PASSAGE FOR REVIEW
Lukas (Lukas Schwarz) and Elias (Elias Schwarz) spend the long, hot summer days playing in the fields surrounding their home somewhere in the remote Austrian countryside. They are awaiting the return of their mother (Susanne Wuest), who has been in hospital recovering from plastic surgery which she has undergone following an accident. However the woman who arrives at the house claiming to be their mother is not the person they were expecting, and soon the boys realise that they must use every trick in the book if they are to uncover the true identity of this new stranger in their midst.

DATA EXTRACTS

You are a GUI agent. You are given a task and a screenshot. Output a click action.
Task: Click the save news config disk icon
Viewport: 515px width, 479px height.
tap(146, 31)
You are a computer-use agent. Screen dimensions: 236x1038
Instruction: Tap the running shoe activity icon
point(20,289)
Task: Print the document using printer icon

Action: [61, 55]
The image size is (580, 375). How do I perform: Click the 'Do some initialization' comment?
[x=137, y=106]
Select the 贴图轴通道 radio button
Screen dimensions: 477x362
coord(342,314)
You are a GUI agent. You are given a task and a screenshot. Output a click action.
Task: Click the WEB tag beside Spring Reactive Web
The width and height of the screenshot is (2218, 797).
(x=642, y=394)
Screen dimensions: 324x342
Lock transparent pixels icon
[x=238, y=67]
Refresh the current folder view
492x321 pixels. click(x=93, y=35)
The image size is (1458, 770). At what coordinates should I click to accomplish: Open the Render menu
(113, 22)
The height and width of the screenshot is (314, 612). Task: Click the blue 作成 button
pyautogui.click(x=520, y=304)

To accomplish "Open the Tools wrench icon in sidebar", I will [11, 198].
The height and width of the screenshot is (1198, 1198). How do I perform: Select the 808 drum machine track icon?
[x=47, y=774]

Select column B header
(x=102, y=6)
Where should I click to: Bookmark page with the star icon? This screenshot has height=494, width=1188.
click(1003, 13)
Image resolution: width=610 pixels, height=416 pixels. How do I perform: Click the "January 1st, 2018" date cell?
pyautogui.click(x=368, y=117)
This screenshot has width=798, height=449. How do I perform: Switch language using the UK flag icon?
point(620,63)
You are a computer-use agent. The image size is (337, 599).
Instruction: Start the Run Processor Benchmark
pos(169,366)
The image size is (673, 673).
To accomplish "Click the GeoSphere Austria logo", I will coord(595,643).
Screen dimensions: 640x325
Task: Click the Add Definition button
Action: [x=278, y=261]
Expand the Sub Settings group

WHAT TO DO
Extend the plot synopsis about Lukas, Elias and the woman claiming to be their mother, starting after its final sentence. The records are drawn from a separate source unrelated to the text.

EXERCISE OUTPUT
When analysed Goodnight Mommy (2014), the new chiller from Austria, is a film where very little actually happens. Twin brothers are alone at home, when a woman who may, or may not, be all she claims, suddenly arrives on their doorstep. They all act a bit off kilter, are suspicious of each other, and then spend most of the remaining film in what amounts to a game of cat and mouse between the three characters, as the boys try to outwit this possible stranger and vice versa, before a showdown with one of the most surprising twists seen in recent cinema. This rather simplistic storyline however, plays in its favour. Unlike an increasing amount of modern films whose makers seem to believe in giving heir viewers quantity over quality as well as convoluted storylines which loose you before the opening pre-credit sequence finishes, it’s to Goodnight Mommy’s credit that it holds the viewer’s attention to the end, with its relatively short running time of ninety nine minutes just right to sustain interest.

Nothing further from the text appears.